Mientras escribo esto hay un total de 13,232,419 fotografías en Instagram bajo el hashtag #book; además de 411,947 publicaciones para #booklover y 120,156 para su plural. Si añadimos las fotografías de libros y páginas de libros que se suben sin recurrir a la utilización de un hashtag tendríamos un resultado hipotético bastante provocador: la cantidad de lectores se ha multiplicado casi tanto (y esto no dice nada nuevo) como la cantidad de críticos, fotógrafos, catadores y opinólogos.
Pareciera que la lectura de un libro puede legitimarse con la acción de fotografiarlo y compartir su imagen –el filtro es opcional—. Aun si la lectura se olvida, la instantánea es testimonio de que el libro no sólo fue obtenido, sino contemplado y capturado para la posteridad.
En las fotografías de Instagram los libros muestran, en general, su portada. Pero también pueden encontrarse encuadres, perspectivas y ángulos distintos, con iluminaciones cálidas y oscuras, tomas de libreros pequeños que preferiría llamar repisas, detalles del lomo de algunos libros (regularmente de ciencia ficción), libros colocados sobre una mesa de madera, a veces acompañados de café o flores de ornamento; libros con un lápiz entre sus páginas; selfies donde el libro hace de intruso entre la cámara y la persona. Sobre todo abundan las citas a manera de encuadre fotográfico: el texto es visto a través del lente del usuario, quien decide resaltar un fragmento de lo que se encuentra leyendo. Los subrayados y las anotaciones no faltan.
La velocidad a la que compartimos nuestras lecturas no parece coincidir con la velocidad a la que leemos. La lectura es una actividad que requiere más paciencia e inocencia que inquietud y exaltación, aunque no descarta ninguno de esos aspectos. Imagino que algunos lectores entran a un libro esperando encontrar en él la frase o fragmento que necesitan para darle continuidad a su Tumblr u otorgarle coherencia al personaje construido en sus perfiles de Facebook o Twitter. La lectura se ha convertido en una muestra más del ruido inherente a Internet.

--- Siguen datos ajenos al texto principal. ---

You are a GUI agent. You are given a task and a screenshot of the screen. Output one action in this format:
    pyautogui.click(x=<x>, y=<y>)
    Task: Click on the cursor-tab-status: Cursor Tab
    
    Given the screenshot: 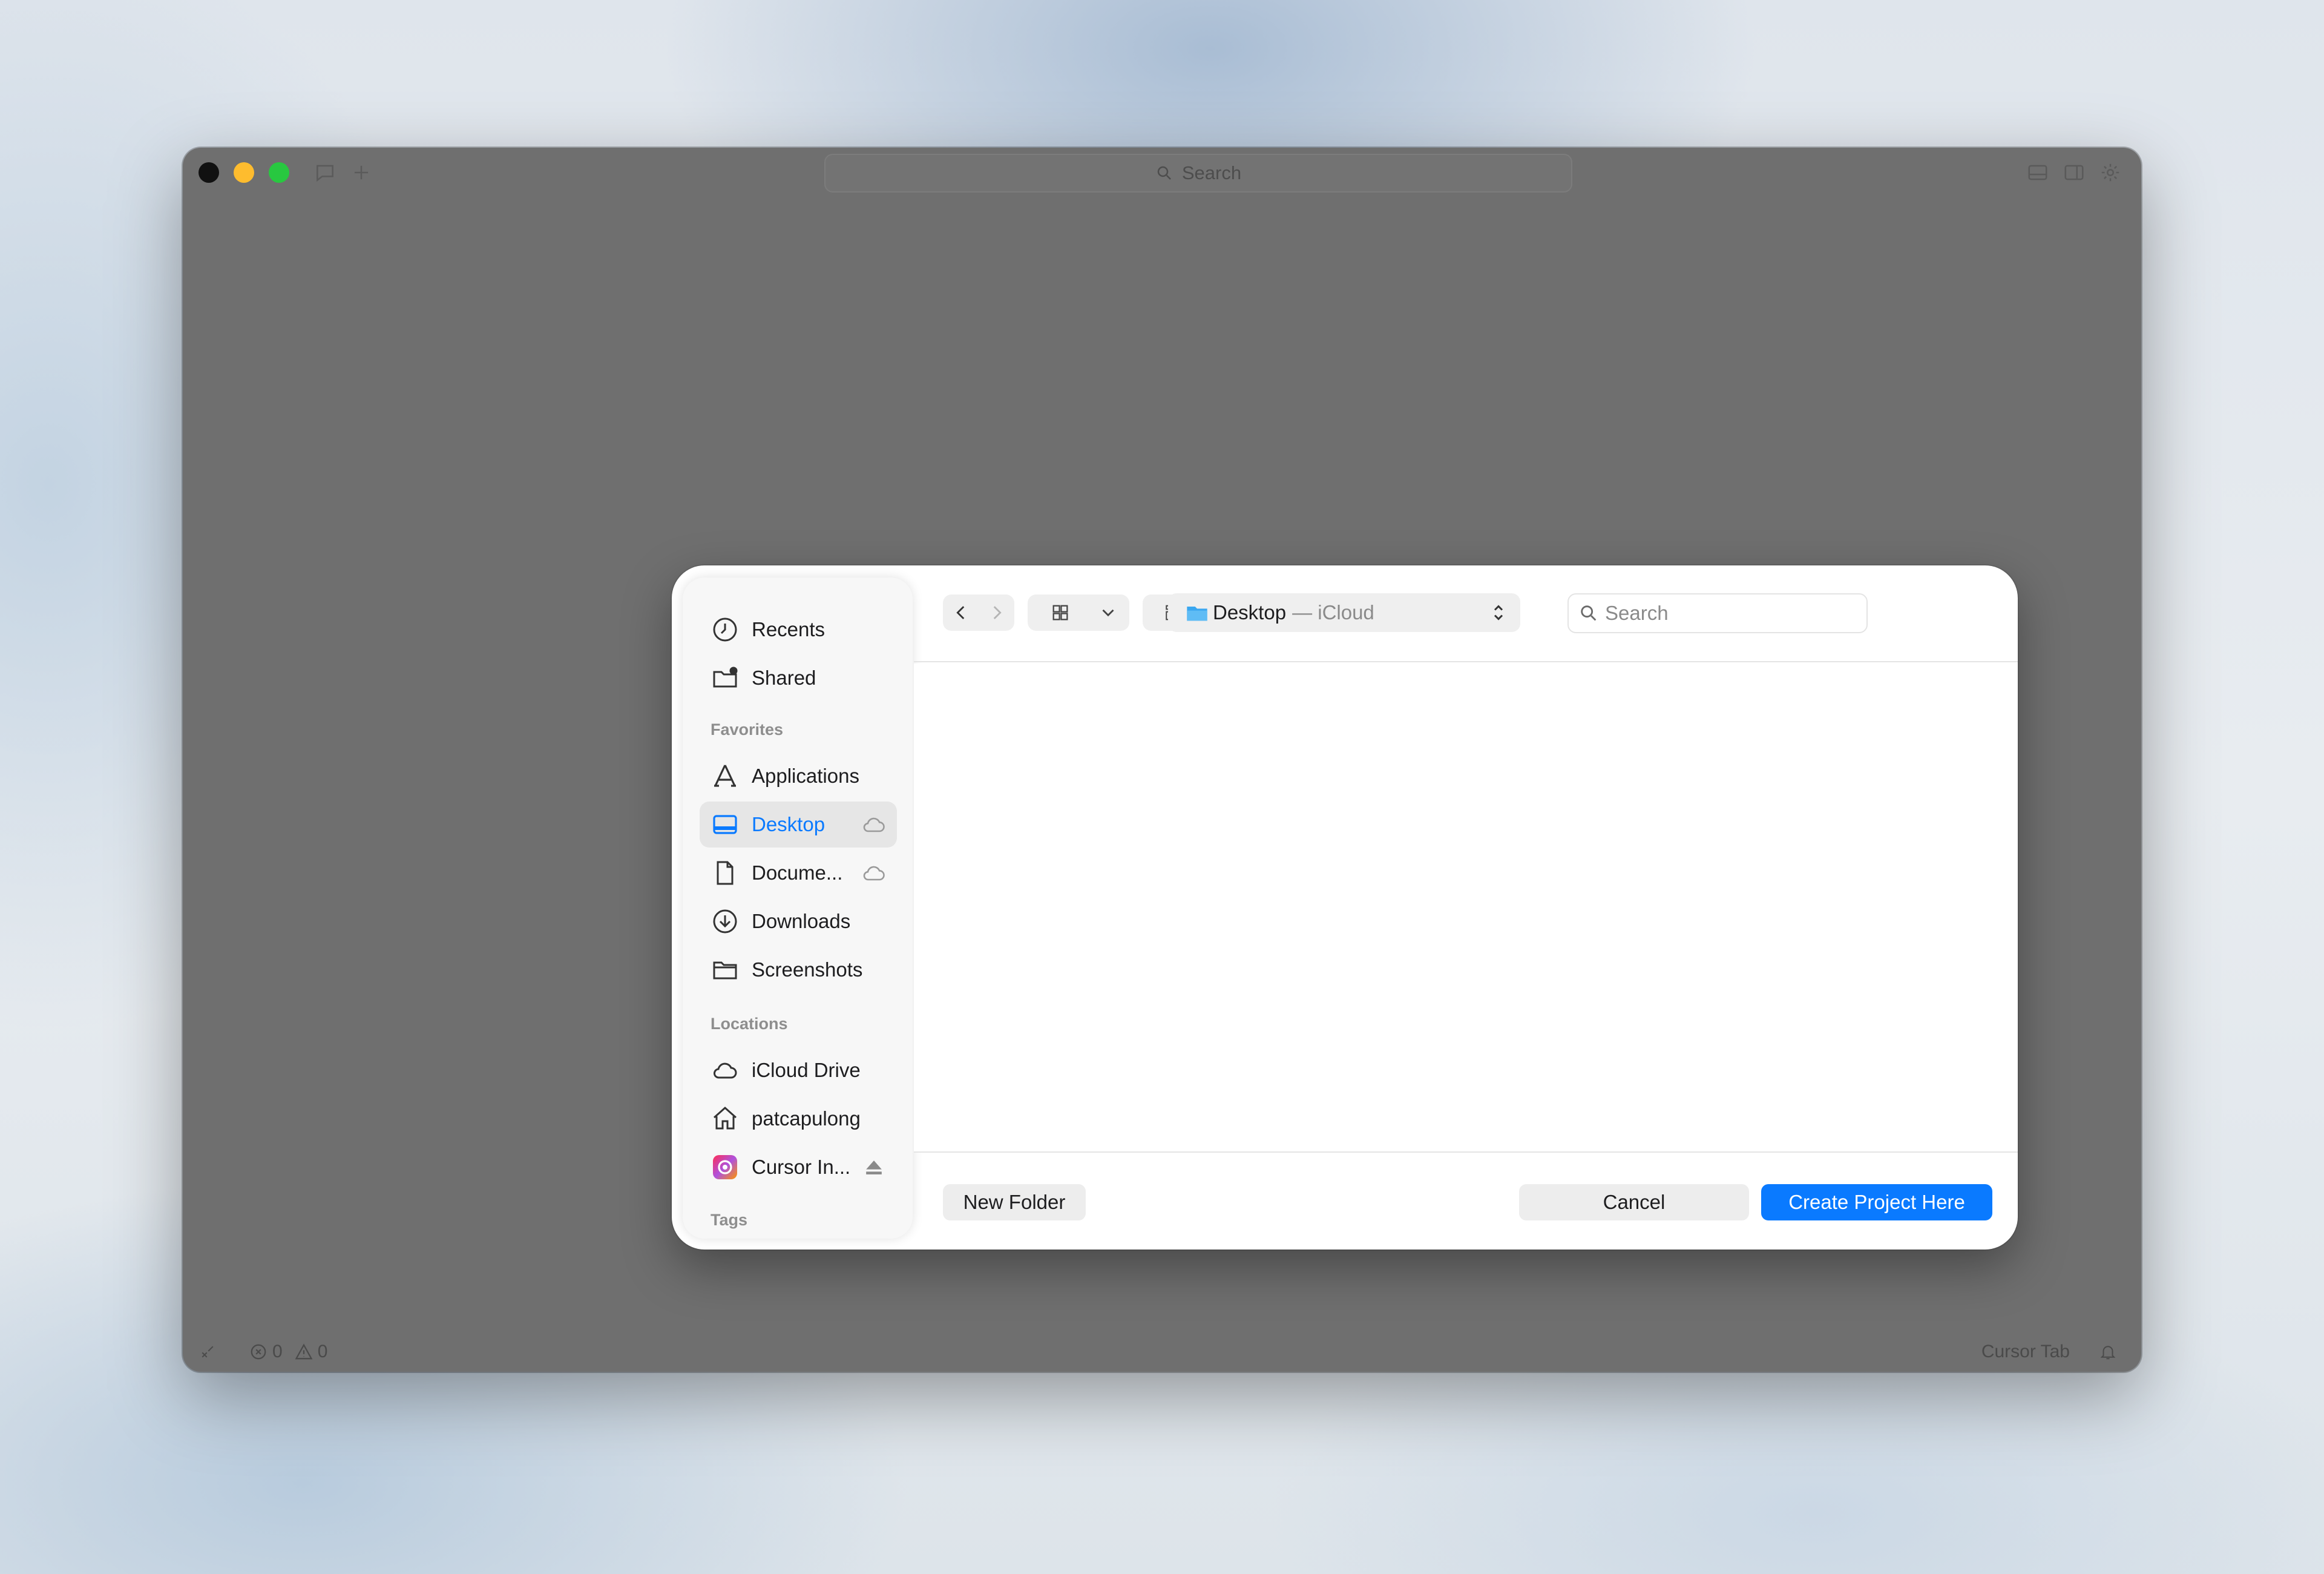 What is the action you would take?
    pyautogui.click(x=2026, y=1352)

La rápida administración de la información, que confundimos con conocimiento, y la algarabía de las redes sociales, que confundimos con opinión y crítica, nos han hecho pensar que debemos convertirnos en partícipes de este ruido mediático y no de la intimidad que ofrece leer.

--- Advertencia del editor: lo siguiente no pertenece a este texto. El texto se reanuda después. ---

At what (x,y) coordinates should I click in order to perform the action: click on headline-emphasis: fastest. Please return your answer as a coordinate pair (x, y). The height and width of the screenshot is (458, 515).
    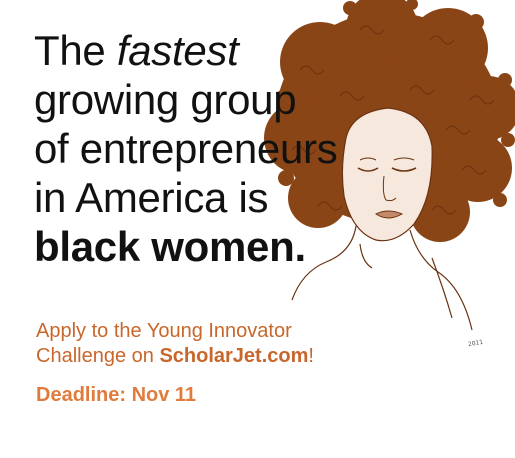
    Looking at the image, I should click on (178, 50).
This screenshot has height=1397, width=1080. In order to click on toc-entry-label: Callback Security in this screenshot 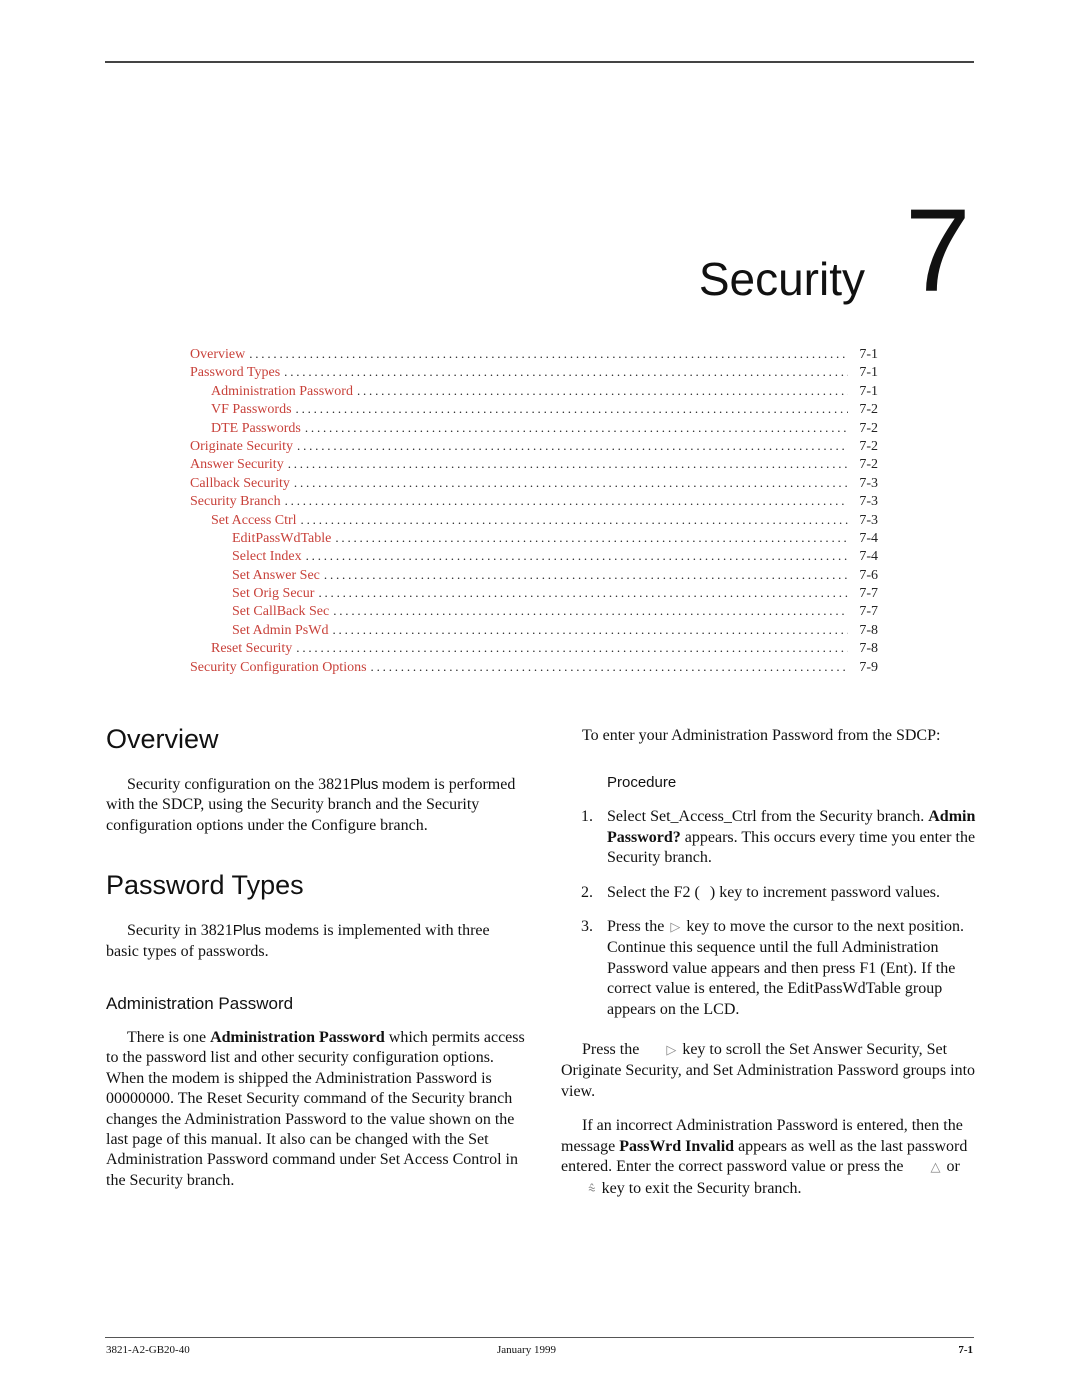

Así como son pocos los usuarios de redes sociales que preferirían no dar una opinión —no tanto porque la opinión no exista sino por el hecho de que la opinión puede quedar hundida en la profundidad de miles de opiniones más, o simplemente porque se admite que esa opinión es irrelevante—, son pocos los lectores que adquieren un libro sin la voluntad de compartirlo, que prefieren no tomar una foto o destacar un fragmento, sino guardarlo en el espacio privado de sus intereses.
Michel Houellebecq apuntó en El mundo como supermercado hacia la creación de un individuo capaz de subvertir la lógica de la inmediatez y el bombardeo mediático. Para él, adoptar esa postura «nunca ha sido tan fácil como ahora […] basta con dar un paso a un lado. Y, en última instancia, incluso este paso es inútil. Basta con hacer una pausa; apagar la radio, desenchufar el televisor; no comprar nada, no desear comprar. Basta con dejar de participar, dejar de saber; suspender temporalmente cualquier actividad mental. Basta, literalmente, con quedarse inmóvil unos segundos». Y esto vale lo mismo para el asedio publicitario que recibimos de la ciudad como para el flujo informático al que estamos conectados.

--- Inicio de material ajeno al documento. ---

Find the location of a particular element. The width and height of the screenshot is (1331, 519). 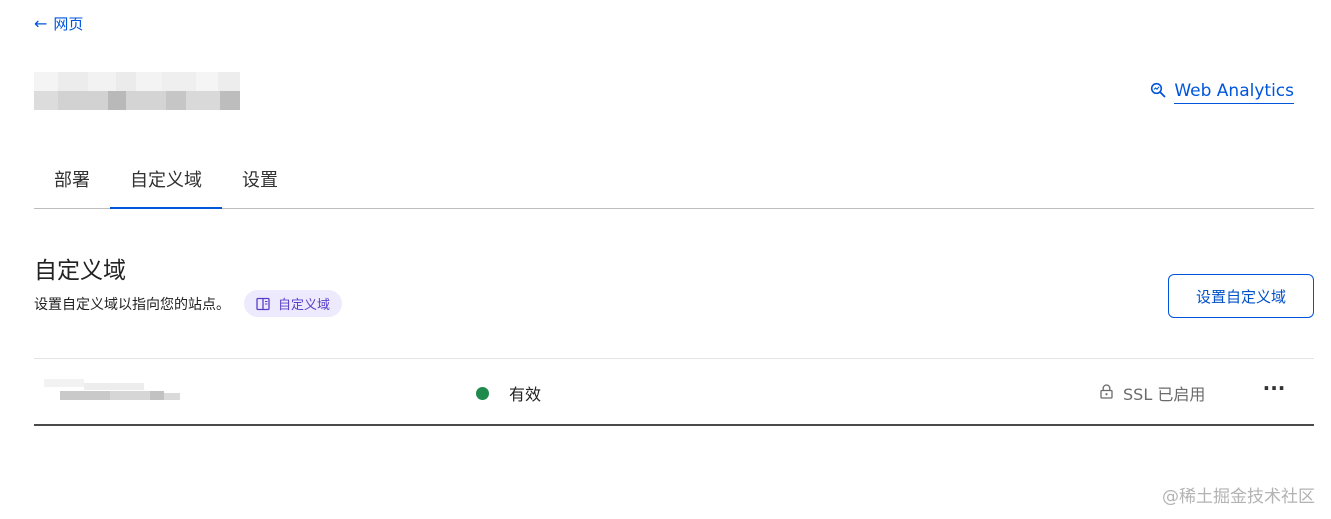

web-analytics-label: Web Analytics is located at coordinates (1234, 92).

Es un hecho que la apreciación de un libro no puede estar completa sin emprender su lectura. La fotografía de un libro, aunque cercana, nunca podrá ser tan popular como la de un paisaje, porque en ella reconocemos un hecho simple: la emoción o desencanto que un libro provoca en cierto lector puede no inmutar, en lo absoluto, a otro. La lectura nos parece, todavía, un acto que exige cierta intimidad e inocencia, condiciones de una emoción personal y hasta privada. Un libro al que sólo conocemos por su portada, su colocación en una imagen o por el filtro que resguarda nuestra pobre habilidad como fotógrafos, nos mostrará —a lo mucho— el espantapájaros que hay en el paisaje pero nunca el paisaje completo.